Reputation: 10397
I am doing a large insert by reading a file. The file looks like,
sampletext1
sampletext2
..........
..........
sampletextN
There are millions of lines in the file and it is around 3 GB in size. Reading each line to a variable and then doing a single INSERT won't work because I have only around 2 GB of RAM.

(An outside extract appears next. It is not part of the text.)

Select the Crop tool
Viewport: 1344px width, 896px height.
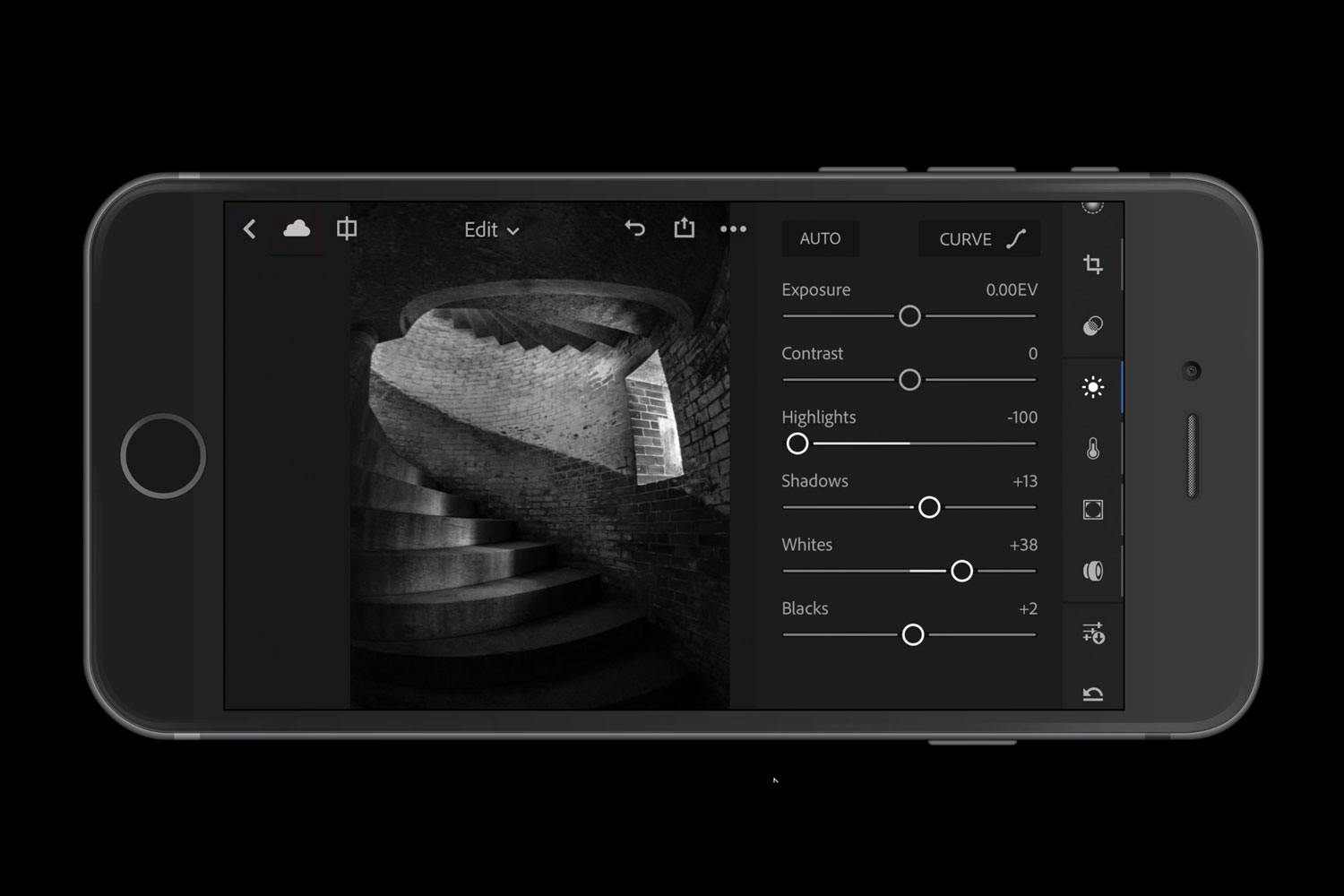click(1093, 265)
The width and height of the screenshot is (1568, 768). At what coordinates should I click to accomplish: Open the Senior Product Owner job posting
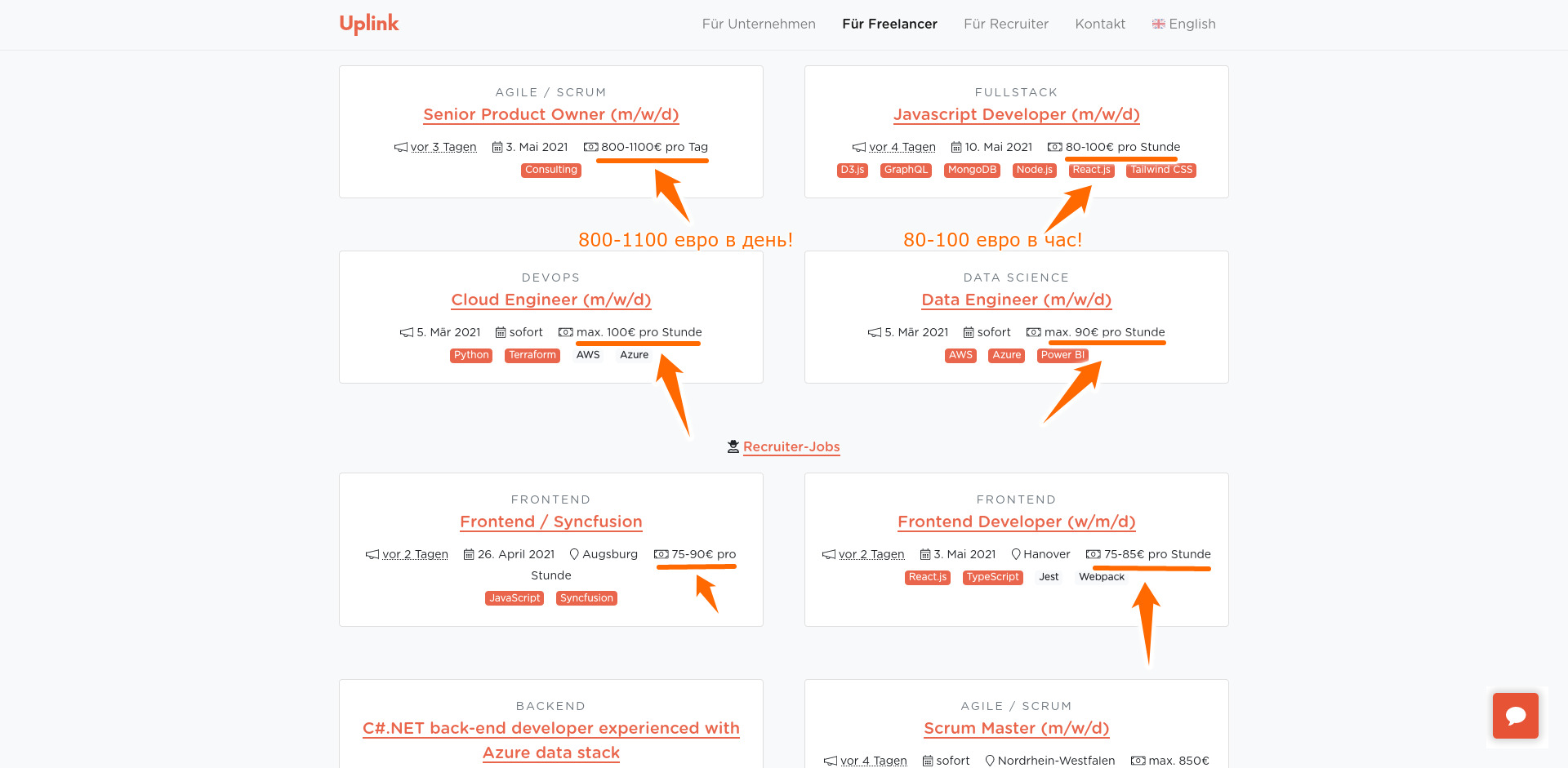point(551,114)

I read line by line and create the mysql INSERT string. When the code has read 5000 lines, I INSERT them to the DB, so there will be 5000 records in an INSERT. The MySQL query in my code ( INSERT IGNORE INTO $curr VALUES $string ) runs as usual until around 25000 lines are read and INSERTed, but then it slows down and takes around 5-10 second just for one INSERTion. I think it decreases linearly as the records increases.
Perl code snippet :
sub StoreToDB {
my $self = shift;;
$self->_doPreliminary();
my $data_struc = $self->_getDATA();
my $file = $data_struc->{DOMAIN_FILE};
my ($count,$cnt,$string,$curr) = (0,0,'',$self->_getTLD() . '_current');
open FH,$file or ( FullLogger($self->_getTLD(),"Cant open $file from StoreToDB : $!\n") and return );
$self->_dbConnect();
while (<FH>) {
chomp;
if ( $cnt == MAX ) {
$self->_dbExecute("INSERT IGNORE INTO $curr VALUES $string");
$count += $cnt;
$cnt = 0;
$string = '';
Logger("Inside StoreToDB, count is : $count ***\n");
}
$string .= "('" . $_ . "')";
++$cnt;
$string = ($cnt != MAX ? $string . ',' : $string . ';');
}#while
close FH;
$self->_dbDisconnect();
return 1;
}#StoreToDB
==============================
DB table details :
mysql> SHOW CREATE TABLE com_current;
+-------------+-------------------------------------------------------------------------------------------------------------------------------+
| Table | Create Table |
+-------------+-------------------------------------------------------------------------------------------------------------------------------+
| com_current | CREATE TABLE `com_current` (
`domain` varchar(60) NOT NULL,
PRIMARY KEY (`domain`)
) ENGINE=MyISAM DEFAULT CHARSET=latin1 |
+-------------+-------------------------------------------------------------------------------------------------------------------------------+
1 row in set (16.60 sec)
mysql>
MySQL status output :
Uptime: 1057 Threads: 2 Questions: 250 Slow queries: 33 Opens: 38 Flush tables: 1 Open tables: 28 Queries per second avg: 0.236
=============================================================== UPdATE :
So far I have tried the below methods, but none of them was better:
1) LOCK TABLES my_table WRITE;
then after inserting, I unlock it,
UNLOCK TABLES;
2) INSERT DELAYED IGNORE INTO $curr VALUES $string
3) LOAD DATA INFILE '$file' IGNORE INTO TABLE $curr
this is currently in progress, but seems worse than the original method.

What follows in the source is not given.